Dear Governor Ducey,
I just
finished mopping the floor. My sister is coming to town and I don’t want her to
think I’m a total slob. I don’t have to mop the floor. She really wouldn’t mind
but Bear the Dog likes to find the only mud-spot in the forest and to lay down
full body. Then he likes to jump up on me and my running clothes. My running
clothes are in the laundry. My leg is flaking its patch of dirt onto the
floor—which I’ll have to vacuum again and then mop again. Sometimes, efficiency
is not my middle name.
I don’t
have to mop the floor or walk the dogs (I do have to walk the dogs or the dogs
would maul me with their neediness and pent up desire for muddiness). I could
have been finishing the grant application. Or making a volunteer spreadsheet.

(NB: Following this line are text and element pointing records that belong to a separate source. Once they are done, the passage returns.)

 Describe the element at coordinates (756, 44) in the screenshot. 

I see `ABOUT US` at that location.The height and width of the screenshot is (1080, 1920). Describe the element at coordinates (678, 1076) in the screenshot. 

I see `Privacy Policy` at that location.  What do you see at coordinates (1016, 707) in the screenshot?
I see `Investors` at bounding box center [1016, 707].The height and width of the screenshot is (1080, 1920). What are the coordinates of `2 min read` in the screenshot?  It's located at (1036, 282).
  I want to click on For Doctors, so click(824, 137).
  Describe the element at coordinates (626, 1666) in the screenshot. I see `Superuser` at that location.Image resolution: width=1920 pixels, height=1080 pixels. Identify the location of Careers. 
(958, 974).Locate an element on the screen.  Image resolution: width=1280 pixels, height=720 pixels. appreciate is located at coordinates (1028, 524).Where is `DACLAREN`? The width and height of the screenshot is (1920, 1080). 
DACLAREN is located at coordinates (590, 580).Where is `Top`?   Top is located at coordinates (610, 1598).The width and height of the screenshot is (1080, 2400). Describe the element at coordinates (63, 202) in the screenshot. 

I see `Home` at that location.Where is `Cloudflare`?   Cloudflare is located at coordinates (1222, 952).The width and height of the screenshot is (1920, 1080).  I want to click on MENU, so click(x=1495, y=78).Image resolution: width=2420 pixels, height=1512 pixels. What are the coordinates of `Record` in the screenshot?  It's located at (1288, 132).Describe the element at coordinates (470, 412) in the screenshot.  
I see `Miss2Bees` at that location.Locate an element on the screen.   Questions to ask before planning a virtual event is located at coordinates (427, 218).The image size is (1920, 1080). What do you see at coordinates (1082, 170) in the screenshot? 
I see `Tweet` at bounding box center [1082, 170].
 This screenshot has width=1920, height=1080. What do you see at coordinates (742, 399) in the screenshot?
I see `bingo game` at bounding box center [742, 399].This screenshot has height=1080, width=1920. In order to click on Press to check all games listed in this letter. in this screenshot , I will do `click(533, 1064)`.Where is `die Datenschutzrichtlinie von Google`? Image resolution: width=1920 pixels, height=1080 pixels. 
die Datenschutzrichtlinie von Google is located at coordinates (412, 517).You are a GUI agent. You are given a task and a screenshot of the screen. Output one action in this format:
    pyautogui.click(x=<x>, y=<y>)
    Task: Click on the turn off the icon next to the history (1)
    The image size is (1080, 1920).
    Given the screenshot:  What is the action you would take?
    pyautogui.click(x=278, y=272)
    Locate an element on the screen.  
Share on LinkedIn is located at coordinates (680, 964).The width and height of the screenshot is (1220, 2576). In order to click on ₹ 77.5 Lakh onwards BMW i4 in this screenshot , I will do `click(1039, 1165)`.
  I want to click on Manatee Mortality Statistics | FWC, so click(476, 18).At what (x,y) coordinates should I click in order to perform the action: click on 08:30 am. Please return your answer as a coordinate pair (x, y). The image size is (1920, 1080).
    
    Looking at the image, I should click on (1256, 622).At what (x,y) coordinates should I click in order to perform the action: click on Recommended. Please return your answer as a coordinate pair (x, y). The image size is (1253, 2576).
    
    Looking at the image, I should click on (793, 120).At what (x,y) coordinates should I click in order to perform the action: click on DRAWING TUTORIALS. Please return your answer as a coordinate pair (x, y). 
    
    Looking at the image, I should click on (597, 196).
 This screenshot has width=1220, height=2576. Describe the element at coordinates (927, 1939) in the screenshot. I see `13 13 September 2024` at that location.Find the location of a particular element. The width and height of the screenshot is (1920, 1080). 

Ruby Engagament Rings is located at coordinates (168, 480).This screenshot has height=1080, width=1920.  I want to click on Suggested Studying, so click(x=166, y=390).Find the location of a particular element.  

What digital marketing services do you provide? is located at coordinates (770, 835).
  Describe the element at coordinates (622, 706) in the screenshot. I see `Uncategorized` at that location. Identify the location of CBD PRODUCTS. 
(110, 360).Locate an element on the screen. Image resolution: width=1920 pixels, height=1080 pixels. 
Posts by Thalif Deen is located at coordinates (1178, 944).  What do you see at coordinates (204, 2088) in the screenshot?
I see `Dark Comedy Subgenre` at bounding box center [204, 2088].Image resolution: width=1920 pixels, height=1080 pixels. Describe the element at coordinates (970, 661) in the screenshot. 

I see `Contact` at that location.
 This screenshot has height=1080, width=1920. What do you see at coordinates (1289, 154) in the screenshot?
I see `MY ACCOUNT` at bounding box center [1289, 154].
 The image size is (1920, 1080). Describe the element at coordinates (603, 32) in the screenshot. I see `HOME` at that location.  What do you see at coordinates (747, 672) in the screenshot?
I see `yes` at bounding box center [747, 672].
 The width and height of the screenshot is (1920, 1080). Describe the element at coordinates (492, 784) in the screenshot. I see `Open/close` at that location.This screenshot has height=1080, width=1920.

Or finishing the copyedits on Canning
Peaches for the Apocalypse. Or emailing instructors to send me their
resumes.
In between
swipes of mop, I did some of these things.
Again,
probably not the most efficient mode but things pop up in my mind like dirt
pops up on my leg—seemingly out of nowhere but actually quite predictable. My
job is a hodgepodge of duties and, like most professor jobs, one that seems on
the surface voluntary but is by hodge and podge, actually required.
I want to
email my student because she’s embarking on a big project—trying to put
together a thesis on a single topic. How do you write about a single topic
without becoming redundant? Well, I think back to the EGG book I wrote. How did
I write Egg? I looked for various clichés and I titled each short essay that
cliché. How many eggs does it take to break an omelet? Can you put humpty
dumpty back together again? Is the egg truly incredible? Do I really have to
walk on eggshells?
I do have
to email the student because my job is to teach. And I do have to write a book
about eggs because how else will I know how to answer her question if I haven’t
grappled with how to write about something before?
I look at
my list of things to do: make a volunteer sign-up list for the Northern Arizona
Book Festival. This is truly volunteer work—not even in my job description and
yet I volunteered to be a part and I want the book festival to go off
successfully and how can I volunteer to make a volunteer list if I don’t volunteer
myself?
This
morning, before I left to go get my sister from Phoenix, I popped over to
Puente de Hozho, where my son Max goes to school, to try to inspire the kids to
join the Read-a-Thon. Each kid has a bingo-like paper and each square has a
particular idea to make the reading extraordinary, like read under a tree, read
over the phone. The kids ask their parents and relatives to sponsor each square
and the money goes to Puente to buy things Puente can’t normally afford like
new sound systems, computers, playground equipment. One of the squares was “Read in a funny
place.” I asked the kids where they could read. The answers: on the roof, on
the toilet, in the car, on the car, in a tree, while climbing, in a box, in a
closet, on stilts. I told them to try to keep both feet on the ground as they
read as a precautionary measure. I outlined the prizes, a Kindle, a $25 gift
card, but I told them the true gift was a week devoted to reading. Truly
self-serving! I, as a writer, want kids to grow up loving to read.
I can write
soon but first, I have students with essays for me to comment upon and books to
read and review for presses. I have book fests to support and colleagues and
students to write letters of recommendation for and previous professors to ask
letters of recommendation of [future Letter to the Governor: Abolish letters of
recommendation].
An actual
part of my job is to write—like that is spelled out and detailed. I’m supposed
to teach 60% of my time. Write for 30%. Serve for 10%. And the writing is
important because that is how I know what and how to teach.
Now, I guess
I have to go let the dogs back in, dirty though they may be. Somewhere between
vacuuming and mopping, I’ll find a minute to write again.